映画『犬神家の一族』のような、相続をきっかけにした一族の深刻なトラブル……「争族」は、お金持ちの一家にしか関係のないものだと思っていませんか?

しかし実は、実際の相続トラブルはそれほど資産のない普通の家庭の、不動産の相続をきっかけに生じているケースが非常に多いのです。

資産のほとんどがマイホームである相続の難しさ

裁判所が発表している司法統計によると、遺産相続トラブルの相談件数のうち7割以上が、遺産総額5,000万円以下のケースです。
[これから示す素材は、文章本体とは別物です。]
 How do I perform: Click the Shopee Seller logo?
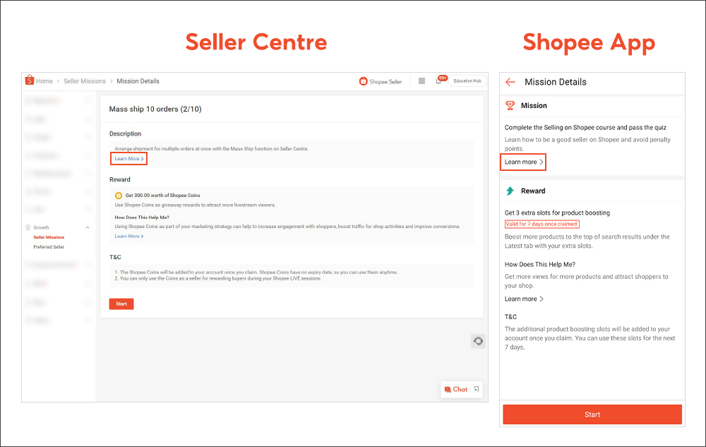pyautogui.click(x=380, y=81)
世間のイメージに反して、遺産が1億円を超えるような富裕層の相続ではトラブルが少なく、「争族」の多くはごく普通の中流家庭で発生しています。

遺産総額が少ないケースがトラブルになりやすい大きな理由は、相続財産が「少額の現預金と一つの土地建物だけ」という場合が多いこと。

遺産がお金のみであれば単純に相続割合どおりに分けられますが、財産の大半を持ち家が占める場合、その不動産を誰が受け継ぐのかで争いに発展しがちです。

例えば特定の相続人が被相続人と同居していた場合、被相続人が亡くなった後も住み続けたいと思ったとして、他の相続人がそれで納得するとは限りません。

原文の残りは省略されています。